先日、日本銀行金融研究所 貨幣博物館に行き、広報誌「にちぎん」を手に取った。すると、「対談 守・破・創」という企画に映画評論家の佐藤忠男先生が登場していたので驚いた。対談相手は日本銀行政策委員会 審議委員の原田泰。正直に言って、佐藤先生が日銀の広報誌に出ているのが意外だった。

佐藤先生は今、日本映画大学名誉学長で、私が日本映画学校に通っていた頃は学長だった。私は学生の頃、映画史の授業で佐藤先生の講義を受けた。当時はまだ今村さんも生きていたし、武重さんもゼミを持っていた。

対談のタイトルは「知られざる映画に光りを当て、『批評の力』で世界へ伝える」。原田泰が佐藤先生に映画人としての半生を伺う流れになっていて、映画評論家としての歩みをごく簡単に辿ったものになっているが、佐藤先生がほとんど一方的に喋っている。ここでいう「知られざる映画」とは、アジアやそれ以外の海外の、日本人にとっては馴染みの薄い映画を指している。

先生といえば、やはり主にアジアの映画を評価し、広めることに貢献しているのが近年の仕事として大きいだろう。とはいえ、映画学校では溝口健二黒澤明小津安二郎今村昌平について講義を受け、日本以外のアジア映画について直接教えられた経験は私にはない。

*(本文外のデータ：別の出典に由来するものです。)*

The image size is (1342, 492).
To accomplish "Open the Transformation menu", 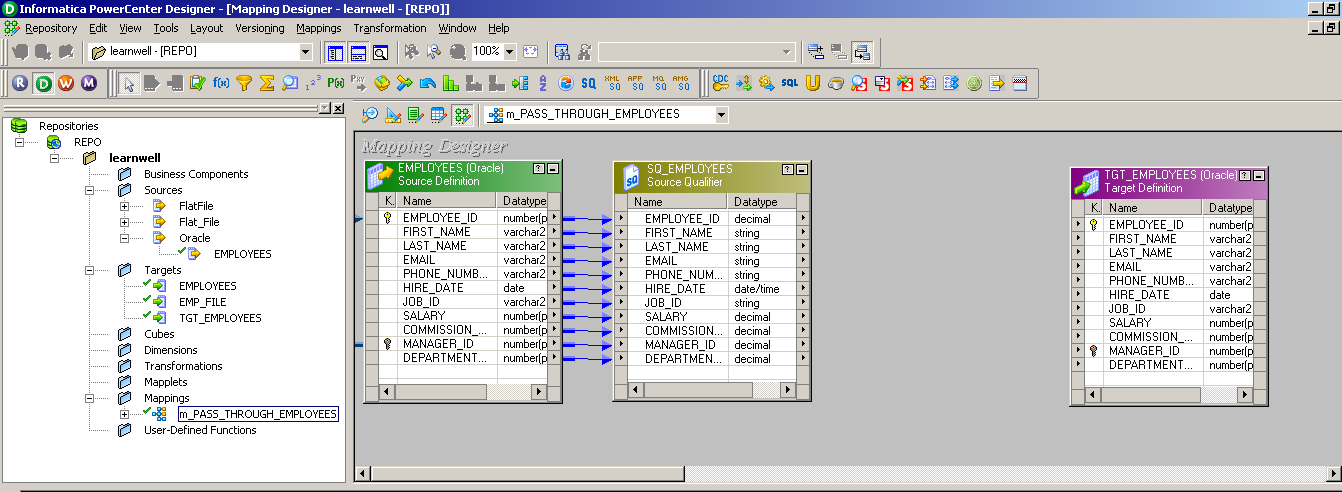I will click(x=389, y=28).
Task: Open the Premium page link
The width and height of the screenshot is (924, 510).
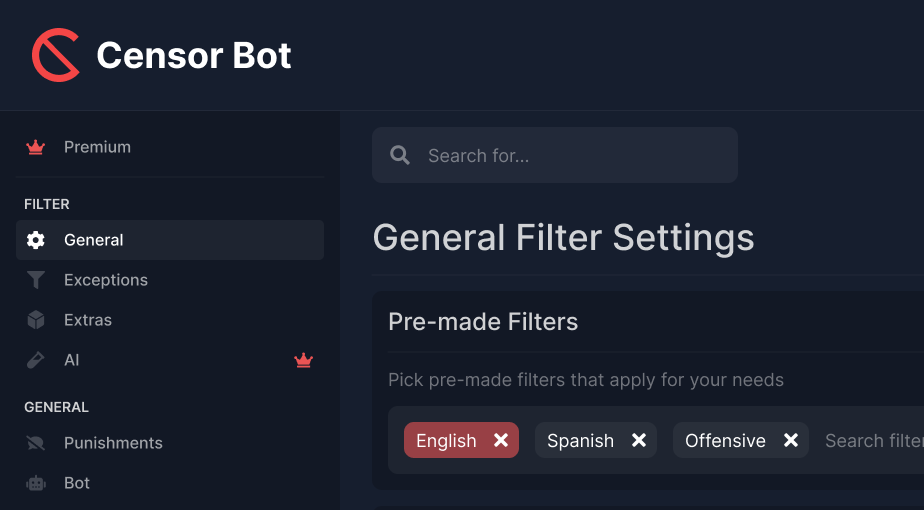Action: [97, 147]
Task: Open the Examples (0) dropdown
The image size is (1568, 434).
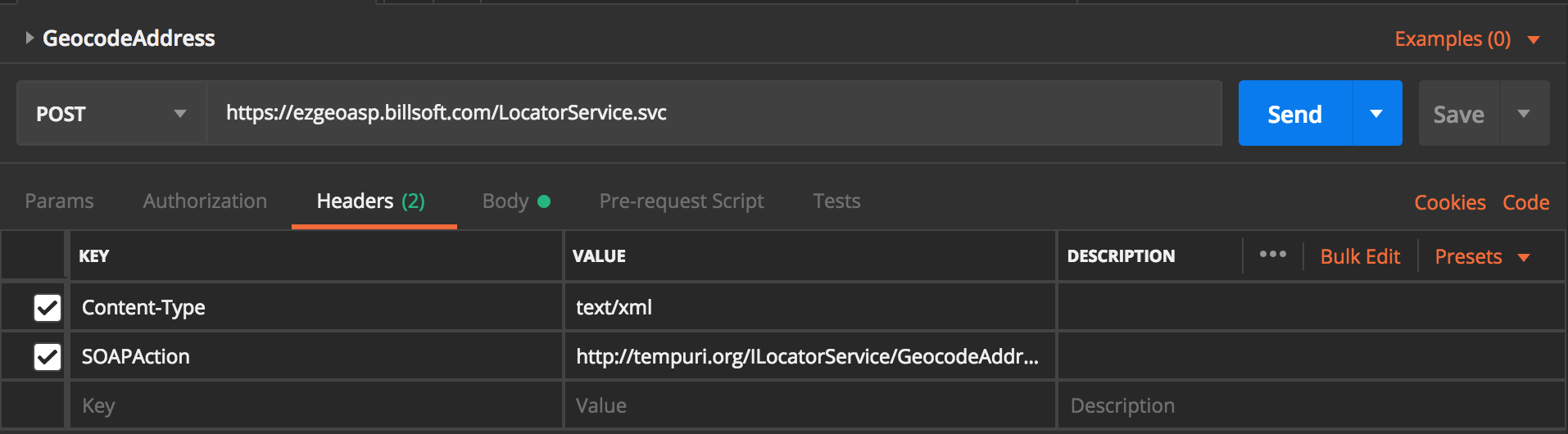Action: pyautogui.click(x=1466, y=38)
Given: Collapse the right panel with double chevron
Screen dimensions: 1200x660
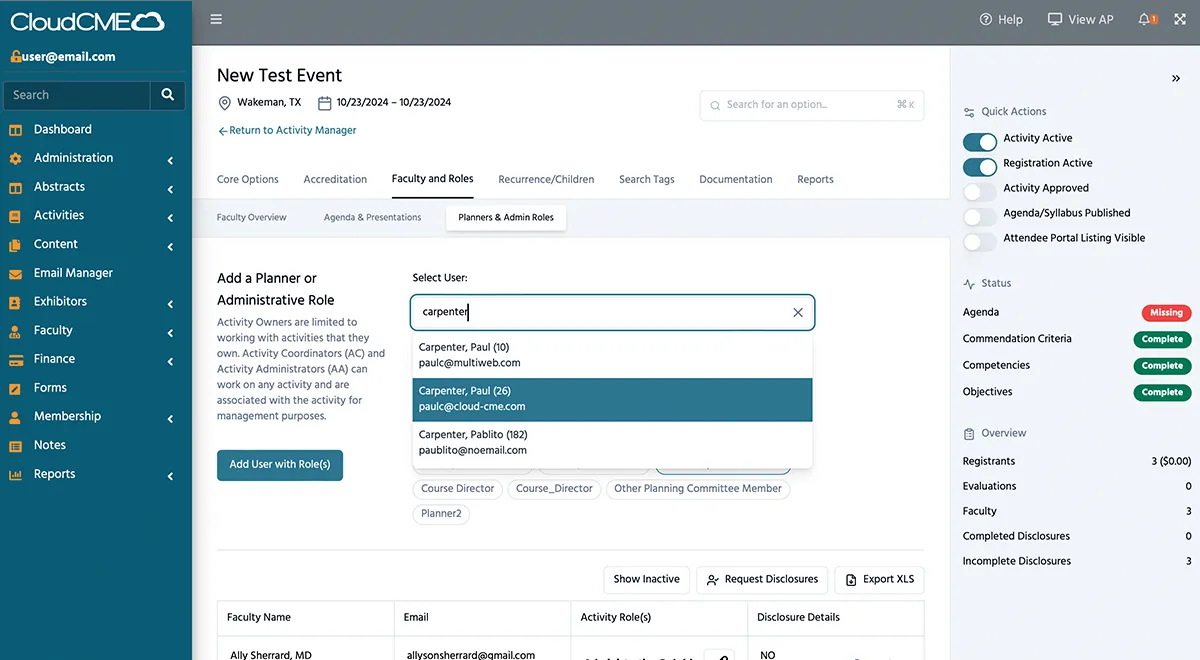Looking at the screenshot, I should tap(1175, 78).
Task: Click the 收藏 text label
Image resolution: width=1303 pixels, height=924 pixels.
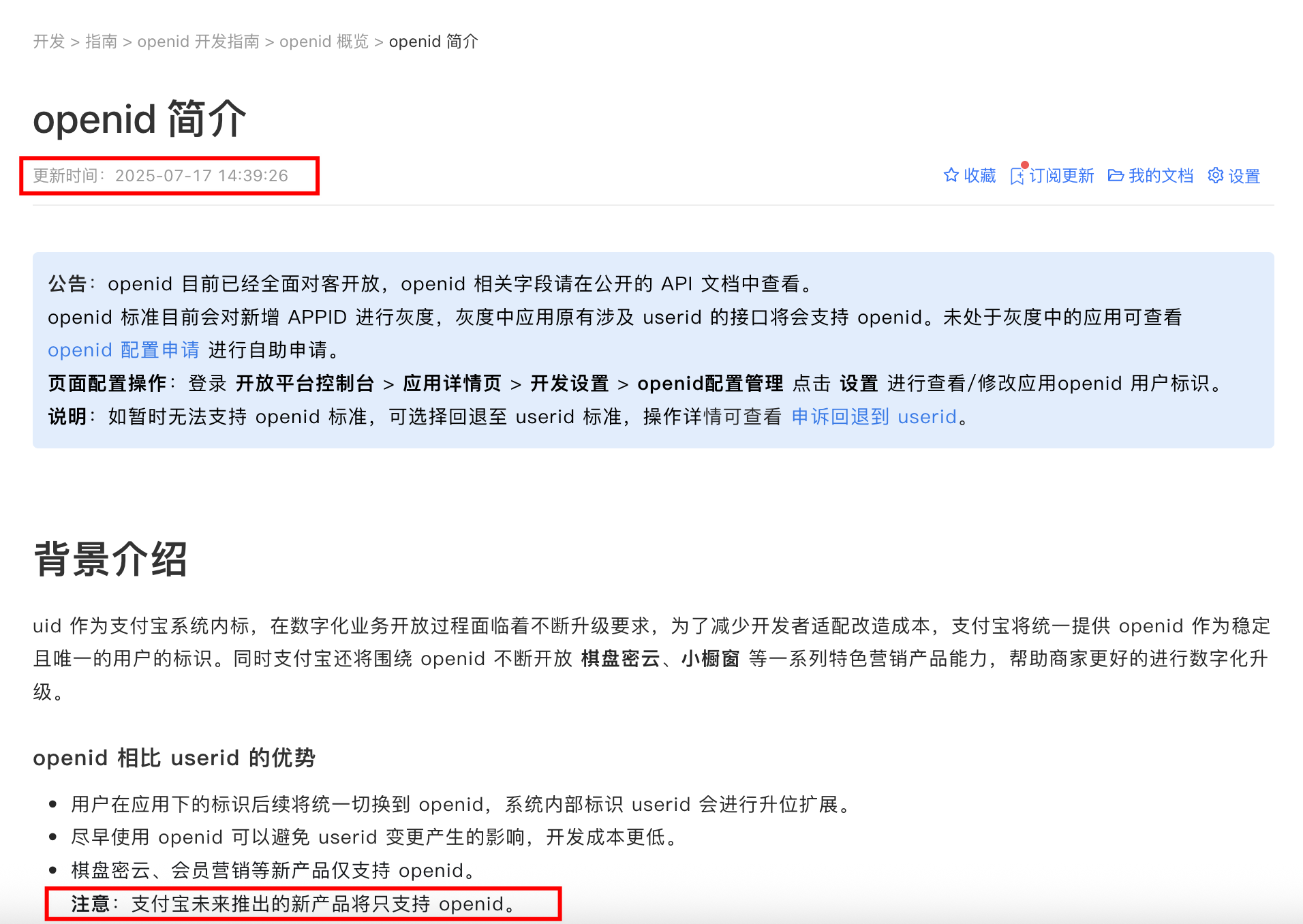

批評はけなすことによって影響を及ぼすと思われているようですが、人はけなした批評を信じません。むしろ褒めることが確実に影響を及ぼします。

と先生は言っている。アジアをはじめ遠い海外の映画を紹介するにあたってはそうだろうと思う。ちなみに私は先生が映画をけなしているのをほとんど見たことがない。映画学校時代も、作られた学生映画のことをだいたい褒めていた。ただ、アメリカ映画については「やたらと物を壊す」と評価していなかったのを記憶している。コンテンツが飽和状態になると、世界が狭くなって叩き合いが盛んになるんじゃないかな。

佐藤先生は1930年生まれなので今年で89歳だが、まだまだお元気なようですごい。その歳で「映画批評を書くことはやめられない」とも言っていて驚異的である。俺ももっともっと書くぞ、と思いました。